Please note that I am not suggesting that ERs are not suffering. I am only proposing that moving a crisis is not the same thing as solving it.
How do you define an emergency? How is a patient supposed to know if that ches pain is indigestion or an MI. This won’t work.
Anon at 7:03. I was wondering about it too, so I took a quick look at the referenced article. It seems they don’t charge this extra amount until they determined that the case is clearly not an emergency and isn’t even something they need to evaluate. Only if it is clearly a non-emergency they offer a choice to schedule an appointment with a doctor or to pay extra $100 to be treated in the ER. So nobody who made an honest mistake is penalized. They also don’t charge it for those over $65 or kids.
I do have the same reservations as anon at 12:48, but at least for people who can afford to pay this plan seems to be fair.
NeoNurseChic,
Thanks for your thoughtful response to my post. I appreciate your contributions.

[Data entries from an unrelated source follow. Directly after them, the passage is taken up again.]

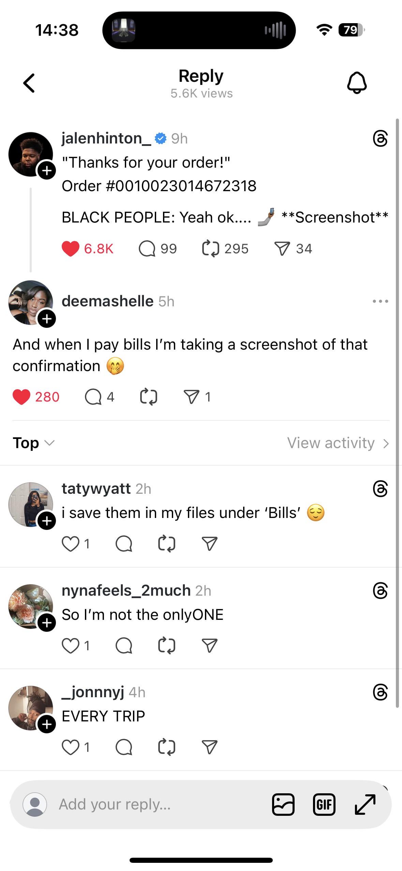Tap the notification bell icon
This screenshot has height=871, width=402.
357,82
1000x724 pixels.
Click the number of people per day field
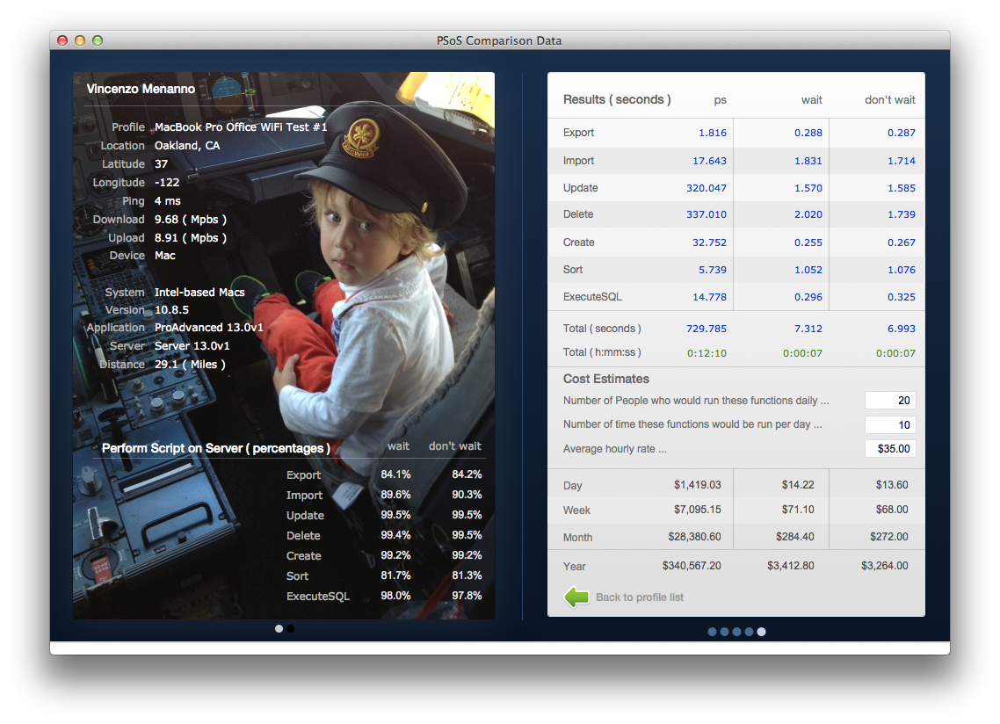[889, 401]
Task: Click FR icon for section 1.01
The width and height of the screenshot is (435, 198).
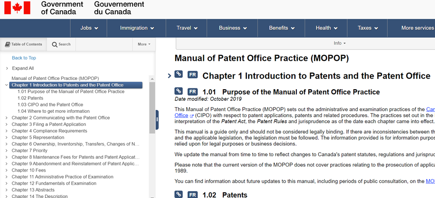Action: [x=193, y=92]
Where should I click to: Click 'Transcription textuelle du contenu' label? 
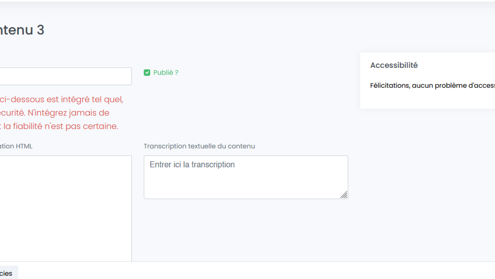[199, 146]
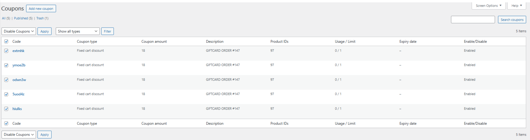This screenshot has width=530, height=140.
Task: Uncheck the hiulks coupon checkbox
Action: (6, 109)
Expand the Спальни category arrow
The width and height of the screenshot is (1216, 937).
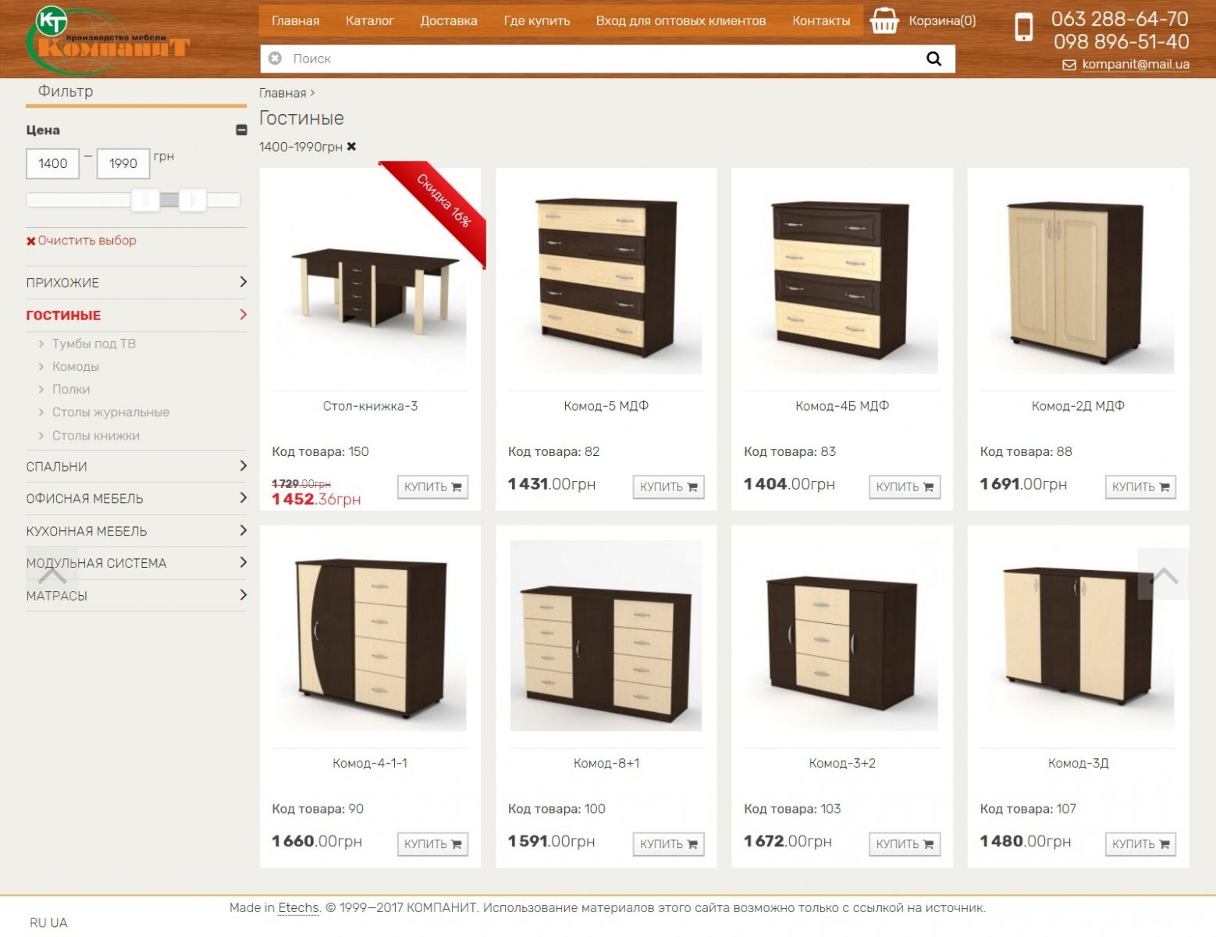tap(243, 466)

Here locally, our only “free clinic” has stopped even taking a waiting list for appointments — they are that unable to meet the demand. Meanwhile our two local hospitals, both of which are non-profit and receive the associated tax breaks in order to provide charity care, have been nationally criticized for falling short in that. Both have been expanding, but by setting up surgicenters and boutique specialty clinics…not in the area of charity care. And, at last count, at least one of them had over 12 vice-presidents in its administration, which leads me to think there are a lot of dollars going to bureaucracy instead of serving the public.
I agree with Diora that anyone who uses an ER for non-emergent care and is able to pay a fee, absolutely should. But I also think that non-profit hospitals in particular should have an obligation to the community not to simply shut their doors and point the poor to a free clinic that will be unable to see them for six months or more.
Why do I get the feeling that the $100 extra fee for nonemergent treatment in the ED will merely increase the hospital’s bad debt by $100 per encounter?!
Maybe in the LARGE CITIES there are free clinics but not everyone lives in a LARGE CITY! You can’t get blood out of a turnip and this is just another way to discriminate against the poor people who use the ER for medical care.